Friday, 30 May 2014

Pennine Way Day Nine - Keld to Middleton in Teesdale

Distance: 21.5 miles
Ascent: 850m
Weather: overcast, light breeze
Lapwings, curlews, plovers, strange humming flappy birds, weasel, more bunnies than you can shake a stick at, voles, Americans. Sheep surprised by a bird, stampeded bunny.

Discarded footwear update: one white Nike.

Anyone who has read any of this blog before will know that we like a bog. Everyone loves a bog. However, today was taking things to the extreme.

Just assume, unless otherwise stated, that we are in a bog.
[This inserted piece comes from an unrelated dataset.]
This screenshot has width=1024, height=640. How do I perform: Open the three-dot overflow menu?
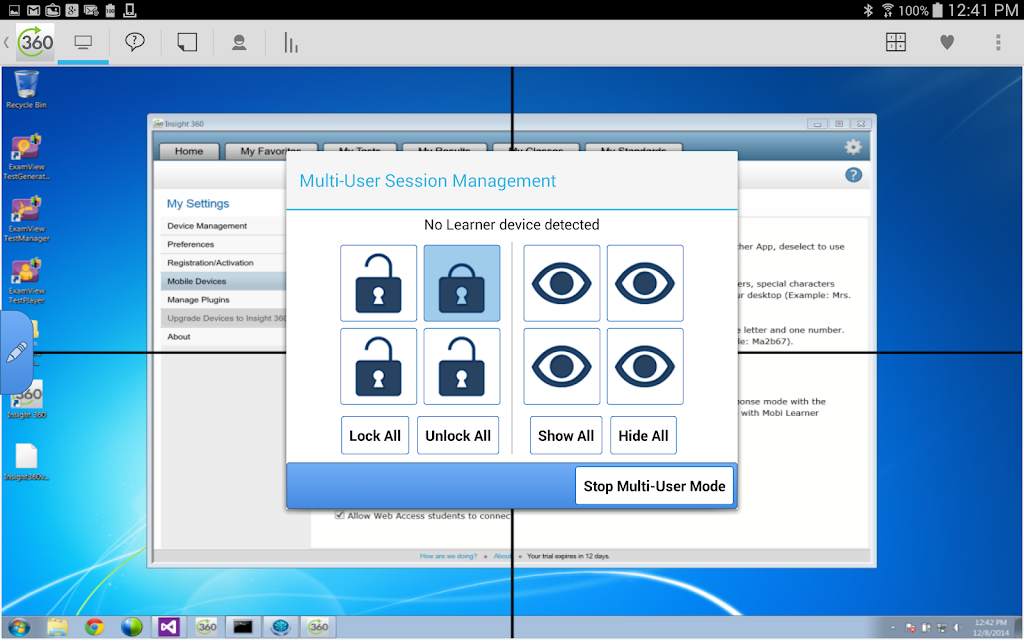pos(997,42)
Leaving Keld, we stopped for a look at the Catrake Force waterfall and then headed up the track (heard an odd bird sound, a bit like the percussion instruments you play at primary school) around Black Moor onto Stonesdale Moor towards Tan Hill. We called in at the Tan Hill Inn for a coffee (not a bog) and then set off, to the quacking of ducks, down to Sleightholme Moor. The way was not clear for a while to start with, but became more obvious the further along Frumming Beck we got. Just passed Washfold Rigg we joined a track (not bog) which went down to Sleightholme Farm where we left it, at The Bog, next to Bog Scar, and over to God's Bridge where we had lunch on the massive limestone rock (not a bog) that crosses the River Greta.

Under the A66 there is an underpass (not a bog) and beside it there is a lot of rubbish.

We went north over to Ravock Castle, Knott Hills, Race Yate, passing what are marked on the map as Bields. We looked Bield up, and it means a shelter. There is a shelter at the footbridge at Peatbrigg Hill but that isn't marked on the map.

It is beautiful and not a bog around Hannah's Meadow, which is a nature reserve at the farm where Hannah Hauxwell used to live. We saw a weasel. It was obliging enough to let me take a photo. 

We had a sit down at a picnic spot near Grassholme Reservoir and then crossed the fields, which became drier and grassy - nice to walk on at the end of a long day - over Wythes Hill and down into Middleton in Teesdale. We met some playful cows, saw a gazillion bunnies (one that looked surprised to find itself being chased by herd of playful cows) and figured out that the noise we'd heard first thing, and were now hearing again into the evening, was coming from a bird in flight. It turned out to be a snipe, the noise is made when it vibrated it's wings in descent.

We also heard what I thought might have been a toad, but now we think was probably a woodcock.

We are staying at The Teesdale Hotel and have washed an enormous amount of mud out of my trousers and eaten an enormous amount of food.